Es ist ein unkomplizierter Weg, größere Bestellungen zu fördern, Großhandelslogik zu unterstützen und gestaffelte Angebote ohne komplexe Workarounds anzupassen. Nur auf Englisch verfügbar.
Testen und Optimieren deiner Stufen
Setze deine gestaffelte Preisgestaltung nicht ein und vergiss sie. A/B-Tests durchzuführen hilft dir zu bestimmen, welches Format gestaffelter Preisgestaltung und welche Konfigurationen – wie Preispunkte, Funktionsbündel und Stufennamen – am meisten bei Kund:innen ankommen.
Nutze Shopifys A/B-Testing-Apps, um Konversionsraten zwischen Preisversionen zu vergleichen.
Hole regelmäßig Feedback durch Post-Purchase-Umfragen oder Kund:inneninterviews ein, um versteckte Reibung oder Chancen aufzudecken, und passe deine Stufen basierend auf echten Daten an, nicht auf Annahmen.
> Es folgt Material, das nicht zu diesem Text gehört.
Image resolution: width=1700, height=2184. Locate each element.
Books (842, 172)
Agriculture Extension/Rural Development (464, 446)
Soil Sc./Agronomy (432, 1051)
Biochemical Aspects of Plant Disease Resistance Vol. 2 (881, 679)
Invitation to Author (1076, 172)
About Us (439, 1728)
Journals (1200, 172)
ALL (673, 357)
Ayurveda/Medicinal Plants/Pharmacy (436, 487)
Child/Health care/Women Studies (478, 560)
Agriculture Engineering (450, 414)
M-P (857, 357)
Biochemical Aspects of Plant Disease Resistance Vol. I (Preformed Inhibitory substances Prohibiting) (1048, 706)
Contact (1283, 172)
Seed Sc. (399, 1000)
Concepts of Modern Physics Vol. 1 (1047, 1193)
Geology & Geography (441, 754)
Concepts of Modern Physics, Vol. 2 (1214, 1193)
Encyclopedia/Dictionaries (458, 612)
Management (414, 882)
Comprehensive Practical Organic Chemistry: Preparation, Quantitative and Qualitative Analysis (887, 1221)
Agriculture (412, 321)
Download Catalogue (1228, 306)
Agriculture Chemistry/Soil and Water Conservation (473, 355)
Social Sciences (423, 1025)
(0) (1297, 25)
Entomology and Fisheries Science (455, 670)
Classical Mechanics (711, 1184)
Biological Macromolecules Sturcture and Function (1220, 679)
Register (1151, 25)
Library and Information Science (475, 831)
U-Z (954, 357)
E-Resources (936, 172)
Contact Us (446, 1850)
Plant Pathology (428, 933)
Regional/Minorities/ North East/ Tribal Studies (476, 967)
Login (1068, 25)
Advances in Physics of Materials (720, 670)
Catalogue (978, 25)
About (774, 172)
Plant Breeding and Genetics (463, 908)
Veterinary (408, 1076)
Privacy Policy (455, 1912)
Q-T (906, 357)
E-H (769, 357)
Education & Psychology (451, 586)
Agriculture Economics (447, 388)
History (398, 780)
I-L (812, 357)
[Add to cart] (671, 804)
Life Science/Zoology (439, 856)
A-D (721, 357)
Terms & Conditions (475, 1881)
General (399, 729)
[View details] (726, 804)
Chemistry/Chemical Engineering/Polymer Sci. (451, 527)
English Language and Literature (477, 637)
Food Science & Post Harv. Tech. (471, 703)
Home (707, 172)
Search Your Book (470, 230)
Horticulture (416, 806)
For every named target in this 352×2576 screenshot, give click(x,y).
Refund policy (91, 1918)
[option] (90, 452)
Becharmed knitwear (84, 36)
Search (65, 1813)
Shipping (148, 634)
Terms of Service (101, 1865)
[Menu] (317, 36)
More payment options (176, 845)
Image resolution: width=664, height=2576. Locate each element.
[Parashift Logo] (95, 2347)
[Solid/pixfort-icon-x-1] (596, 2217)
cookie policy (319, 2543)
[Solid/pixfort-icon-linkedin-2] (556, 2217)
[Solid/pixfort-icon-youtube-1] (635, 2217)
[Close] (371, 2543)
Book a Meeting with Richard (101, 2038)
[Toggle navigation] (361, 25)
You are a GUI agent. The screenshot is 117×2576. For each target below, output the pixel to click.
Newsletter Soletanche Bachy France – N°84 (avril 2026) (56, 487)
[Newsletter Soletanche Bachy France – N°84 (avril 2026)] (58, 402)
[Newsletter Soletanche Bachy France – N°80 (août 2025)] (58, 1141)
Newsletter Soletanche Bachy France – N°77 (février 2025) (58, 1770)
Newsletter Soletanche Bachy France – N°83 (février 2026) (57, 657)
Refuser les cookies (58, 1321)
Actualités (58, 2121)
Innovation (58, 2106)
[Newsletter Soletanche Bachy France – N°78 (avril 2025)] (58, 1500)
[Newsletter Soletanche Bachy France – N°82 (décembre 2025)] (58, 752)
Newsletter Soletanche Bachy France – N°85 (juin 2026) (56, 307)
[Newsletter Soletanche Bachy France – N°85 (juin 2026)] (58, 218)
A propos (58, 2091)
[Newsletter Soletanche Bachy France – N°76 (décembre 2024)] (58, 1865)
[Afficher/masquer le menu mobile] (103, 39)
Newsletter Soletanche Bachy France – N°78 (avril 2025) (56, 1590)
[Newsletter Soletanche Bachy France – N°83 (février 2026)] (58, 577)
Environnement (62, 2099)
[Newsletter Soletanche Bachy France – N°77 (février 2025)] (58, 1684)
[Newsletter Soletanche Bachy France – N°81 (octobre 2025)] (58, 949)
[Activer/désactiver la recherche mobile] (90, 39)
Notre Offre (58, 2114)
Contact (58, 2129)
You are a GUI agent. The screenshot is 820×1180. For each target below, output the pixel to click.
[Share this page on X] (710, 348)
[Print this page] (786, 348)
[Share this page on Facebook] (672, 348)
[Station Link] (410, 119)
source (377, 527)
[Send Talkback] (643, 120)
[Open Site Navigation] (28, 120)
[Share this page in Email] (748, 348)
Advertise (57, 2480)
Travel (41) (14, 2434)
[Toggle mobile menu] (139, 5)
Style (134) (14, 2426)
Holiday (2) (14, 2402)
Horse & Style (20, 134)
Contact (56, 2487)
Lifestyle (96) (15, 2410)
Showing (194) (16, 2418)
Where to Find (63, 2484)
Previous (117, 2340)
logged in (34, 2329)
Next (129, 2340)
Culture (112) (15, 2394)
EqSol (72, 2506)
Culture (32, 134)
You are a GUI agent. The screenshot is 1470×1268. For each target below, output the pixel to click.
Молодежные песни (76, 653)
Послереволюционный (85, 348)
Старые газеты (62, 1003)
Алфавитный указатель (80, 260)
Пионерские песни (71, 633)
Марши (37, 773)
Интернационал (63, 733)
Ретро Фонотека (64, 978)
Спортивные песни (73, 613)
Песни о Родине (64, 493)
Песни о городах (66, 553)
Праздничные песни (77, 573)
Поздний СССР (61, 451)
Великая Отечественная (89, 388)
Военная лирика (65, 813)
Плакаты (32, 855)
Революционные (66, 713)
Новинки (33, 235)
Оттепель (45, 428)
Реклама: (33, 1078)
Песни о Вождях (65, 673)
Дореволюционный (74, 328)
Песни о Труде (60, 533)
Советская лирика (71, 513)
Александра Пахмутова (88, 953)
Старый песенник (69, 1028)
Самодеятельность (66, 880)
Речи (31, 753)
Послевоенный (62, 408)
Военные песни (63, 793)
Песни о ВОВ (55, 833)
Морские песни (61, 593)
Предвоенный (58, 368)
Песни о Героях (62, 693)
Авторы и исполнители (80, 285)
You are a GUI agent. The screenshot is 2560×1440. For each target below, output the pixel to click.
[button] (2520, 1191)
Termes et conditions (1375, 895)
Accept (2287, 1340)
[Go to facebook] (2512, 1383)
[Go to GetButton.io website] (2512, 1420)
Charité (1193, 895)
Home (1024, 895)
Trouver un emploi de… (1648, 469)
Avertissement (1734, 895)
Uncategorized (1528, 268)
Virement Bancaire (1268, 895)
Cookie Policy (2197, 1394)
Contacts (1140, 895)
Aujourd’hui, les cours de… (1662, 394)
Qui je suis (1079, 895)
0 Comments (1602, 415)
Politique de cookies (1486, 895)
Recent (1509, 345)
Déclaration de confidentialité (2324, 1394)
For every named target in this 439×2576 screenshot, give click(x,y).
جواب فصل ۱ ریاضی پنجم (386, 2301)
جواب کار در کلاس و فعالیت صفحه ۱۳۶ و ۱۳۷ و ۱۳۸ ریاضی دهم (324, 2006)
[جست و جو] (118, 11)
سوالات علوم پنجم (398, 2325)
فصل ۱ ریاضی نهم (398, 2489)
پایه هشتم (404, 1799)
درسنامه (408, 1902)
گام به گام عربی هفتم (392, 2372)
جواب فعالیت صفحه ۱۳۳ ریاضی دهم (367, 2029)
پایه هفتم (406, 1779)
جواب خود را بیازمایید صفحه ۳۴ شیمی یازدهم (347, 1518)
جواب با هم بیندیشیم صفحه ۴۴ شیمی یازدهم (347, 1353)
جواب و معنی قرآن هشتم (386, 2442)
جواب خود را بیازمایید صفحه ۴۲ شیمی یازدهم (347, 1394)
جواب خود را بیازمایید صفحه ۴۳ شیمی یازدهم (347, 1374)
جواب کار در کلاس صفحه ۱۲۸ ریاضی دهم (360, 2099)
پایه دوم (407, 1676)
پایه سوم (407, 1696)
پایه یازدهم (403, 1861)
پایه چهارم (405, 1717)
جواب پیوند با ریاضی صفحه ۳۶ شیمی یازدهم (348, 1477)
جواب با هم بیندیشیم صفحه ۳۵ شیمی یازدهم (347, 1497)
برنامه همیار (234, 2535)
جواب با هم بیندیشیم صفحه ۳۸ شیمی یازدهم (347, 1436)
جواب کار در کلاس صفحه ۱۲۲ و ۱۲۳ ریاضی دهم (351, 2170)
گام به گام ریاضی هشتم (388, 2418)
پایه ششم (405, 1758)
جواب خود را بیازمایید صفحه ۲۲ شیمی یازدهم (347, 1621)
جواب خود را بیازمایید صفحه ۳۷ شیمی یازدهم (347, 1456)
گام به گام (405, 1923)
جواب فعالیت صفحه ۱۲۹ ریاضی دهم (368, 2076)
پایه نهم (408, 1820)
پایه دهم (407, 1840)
Nur auf Englisch verfügbar.
FAQ – Was ist gestaffelte Preisgestaltung?
Wie funktioniert gestaffelte Preisgestaltung?
Unternehmen etablieren mehrere Preise für ein Produkt, einen Service oder eine Dienstleistung, die jeweils ein anderes Wertniveau bieten. Diese Struktur belohnt höherwertige Käufe mit besseren Stückpreisen oder zusätzlichen Funktionen, während das Produkt für diejenigen mit kleineren Budgets oder einfacheren Bedürfnissen zugänglich bleibt. Niedrigere Stufen ermöglichen es Kund:innen, einen Service auszuprobieren oder über die Zeit schrittweise zu skalieren.
Was ist ein Beispiel für einen gestaffelten Tarif?
Versorgungsunternehmen nutzen oft zeitbasierte gestaffelte Preisgestaltung. Zum Beispiel berechnet Con Edison, New Yorks Stromanbieter:in, Kund:innen verschiedene Tarife je nachdem, wann Energie genutzt wird:
- Nebenzeiten: 2,49 Cent pro kWh
- Spitzenzeiten (Nicht-Sommer): 13,05 Cent pro kWh
- Spitzenzeiten (Sommer): 35,23 Cent pro kWh
Dieses Modell incentiviert Kund:innen, die Nutzung in kostengünstigere Zeiten zu verlagern, entlastet das Stromnetz während Zeiten hoher Nachfrage und belohnt Verhalten, das dem System als Ganzes zugutekommt.
Was sind 3-Stufen-Preise?
Das häufigste Modell ist eine dreistufige Preisstruktur – genannt Basic, Standard und Premium. Sie hilft, Wahlüberlastung zu reduzieren, und bietet dennoch eine klare Wertspanne für verschiedene Budgets und Bedürfnisse. Die meisten Unternehmen finden, dass drei gut verteilte Stufen das richtige Gleichgewicht zwischen Einfachheit und Flexibilität schaffen.